— AIM OF THE TASK —
In the grief workshop article, rewrite the part starting with "One night in" and going on through "later he died.", substituting "tennis" for "golf".
Segment Start: PASSAGE SHOWN
Marion native returning to lead grief workshop

ORIGINALLY WRITTEN BRENDA CONYERS
When Donna Hanschu-Bissell, a former Marion resident, talks about the pain of grief, she knows what she’s talking about.


Three decades ago, her worst fear became reality when her 2-year-old son, Barrett, was suddenly stricken with meningococcal meningitis, a rare form of meningitis.


One night in the hospital she was holding him close, with tubes attached, rocking him in her arms while the high-powered antibiotics fought the infection. The next day he was dead.


Nine months later, her husband, Chris, was late in getting home from playing golf. As fear began to wind its way into her heart, a trooper at the front door informed Bissell her husband had been in a car accident.


A week later he died.


Fifteen months after burying her son, nine months after burying her husband, Bissell buried a 3-month-old son who had been born with a rare genetic syndrome.
Segment End: PASSAGE SHOWN
Segment Start: DATASET EXTRACT
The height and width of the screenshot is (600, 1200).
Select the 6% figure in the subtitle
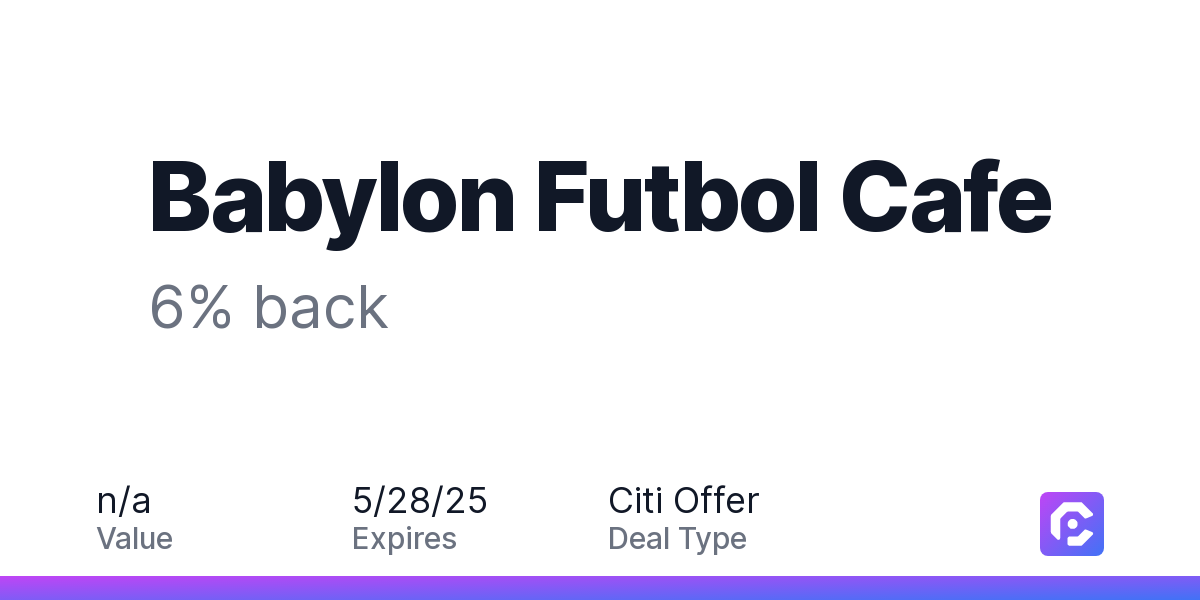tap(191, 307)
Segment End: DATASET EXTRACT
— EXPECTED OUTPUT —
One night in the hospital she was holding him close, with tubes attached, rocking him in her arms while the high-powered antibiotics fought the infection. The next day he was dead.


Nine months later, her husband, Chris, was late in getting home from playing tennis. As fear began to wind its way into her heart, a trooper at the front door informed Bissell her husband had been in a car accident.


A week later he died.